Linda SchuylerCMOOnt (/ˈskaɪlər/; néeBawcutt; born February 12, 1948) is a Canadian television producer. She is best known for being the co-creator and producer of the Degrassi franchise, which has spanned five series over four decades. She is a co-founder of Playing With Time, Inc. (with Kit Hood), and Epitome Pictures (with Stephen Stohn), the production companies involved with the franchise over its 40-year-long history respectively.
Born in London, Schuyler immigrated to Canada with her family in the 1950s. As a school teacher, she began creating short films, and formed a creative partnership with television commercial editor Kit Hood. In 1979, Schuyler purchased the rights to adapt the Kay Chorao book Ida Makes A Movie into a film, of which ultimately became the genesis of Degrassi. Schuyler also created Instant Star, another commercially successful Epitome production.
Schuyler has received multiple awards and accolades for her work. In 1994, she was made a Member of the Order of Canada, and in 2012, she was made a Member of the Order of Ontario.
Schuyler won a math scholarship to the University of Waterloo in 1967, but dropped out months later.[1] She decided to travel the world solo shortly after;[1] while back in England, Schuyler was in a car that collided with a double-decker bus, killing the other two occupants of the car and severely injuring Schuyler, who was rendered permanently infertile.[1] When she returned to Canada, she began attending a teacher's college in London, Ontario.[1]
Career
After earning her Bachelor of Arts degree from the University of Toronto in 1974,[5] where she studied film courses,[4] Schuyler became a school teacher and taught for four years at Earl Grey Senior Public School in Toronto's east end. As a teacher, Schuyler began creating short films,[2] which eventually became the inspiration for Degrassi.[4] Schuyler's first film was a documentary named Between Two Worlds.[4] She first attracted media attention when the NBC in the United States aired clips of Between Two Worlds out of context to support a news story about race relations in Toronto.[6][2] In 1976, Schuyler met Kit Hood, an editor of television commercials, when she needed help from an experienced editor to save the "muddled footage" of one of her projects.[6] Hood and Schuyler found a balance; editor Hood was inexperienced in writing, and writer/producer Schuyler was inexperienced in editing, leading to their creative partnership and the formation of Playing With Time, Inc.[6]

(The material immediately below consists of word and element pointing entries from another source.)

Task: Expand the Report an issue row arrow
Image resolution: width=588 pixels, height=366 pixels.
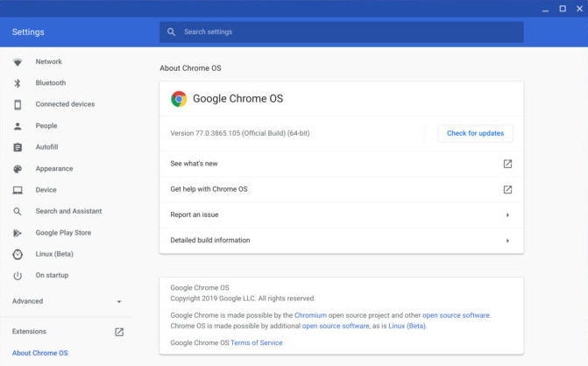Action: coord(507,215)
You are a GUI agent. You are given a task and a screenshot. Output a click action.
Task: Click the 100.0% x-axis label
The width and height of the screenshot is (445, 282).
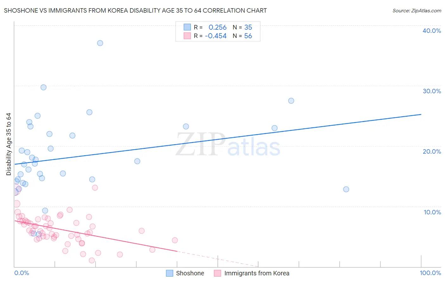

In 1979, Schuyler received a copy of the children's book Ida Makes A Movie, written by Kay Chorao, when she requested Earl Grey librarian Bruce Mackey to acquire several books about filmmaking.[7] Mackey was unaware that it was children's fiction about cats,[8] and disregarded it.[7] However, Schuyler became interested in potentially adapting the book into a movie, and planned to fly to New York to meet Chorao.[7] Before leaving, Schuyler sought legal advice from Stephen Stohn, a lawyer who would eventually become her producing partner and husband. Stohn advised her to forego a lawyer and instead propose the deal herself.[9][10] Schuyler purchased the rights to the film for $200, and repurposed the film to be about a girl who enters a movie about the garbage in her neighborhood into a National Film Board-sponsored competition and wins, despite the film being misinterpreted as an anti-war piece.[8] The resulting short film, Ida Makes a Movie, became the genesis for the anthology series[8]The Kids of Degrassi Street, which became the first series in the Degrassi franchise.[7]
In the early 1990s, Schuyler and Hood separated and Schuyler founded Epitome Pictures (a subsidiary of DHX Media) which came to produce Degrassi: The Next Generation, the franchise's most well-known series, and its direct sequel Degrassi: Next Class, which was released on Netflix. From 2004 to 2008 Schuyler executive produced the teen drama television series Instant Star about a young woman (played by Alexz Johnson) who wins a singer/songwriter contest.[11] In 2011 and 2012 she executive produced, alongside her husband, Stephen Stohn, the television series The L.A. Complex (working title: Highland Gardens) for Bell Media in Canada and The CW in the United States, about young Canadians dreaming of fame and fortune while struggling to survive in an apartment-style hotel in Los Angeles.[12][13][14]
In July 2021, it was announced that ECW Press purchased the rights to Degrassi Matriarch, an autobiography/memoir that is said to "chronicle Schuyler's nearly four-decade adventure producing the Degrassi television shows".[15] The memoir, The Mother Of All Degrassi, was released on November 15, 2022.[16]
Personal life
In 1995, she married her producing partner Stephen Stohn. He has a child, Max from a previous marriage.[citation needed]
In 2010, she received the Academy Achievement Award, at a Gemini Award ceremony. In 2011, Schuyler was presented the Bonham Centre Award from The Mark S. Bonham Centre for Sexual Diversity Studies, University of Toronto, for her contributions to the advancement and education of issues around sexual identification.[17]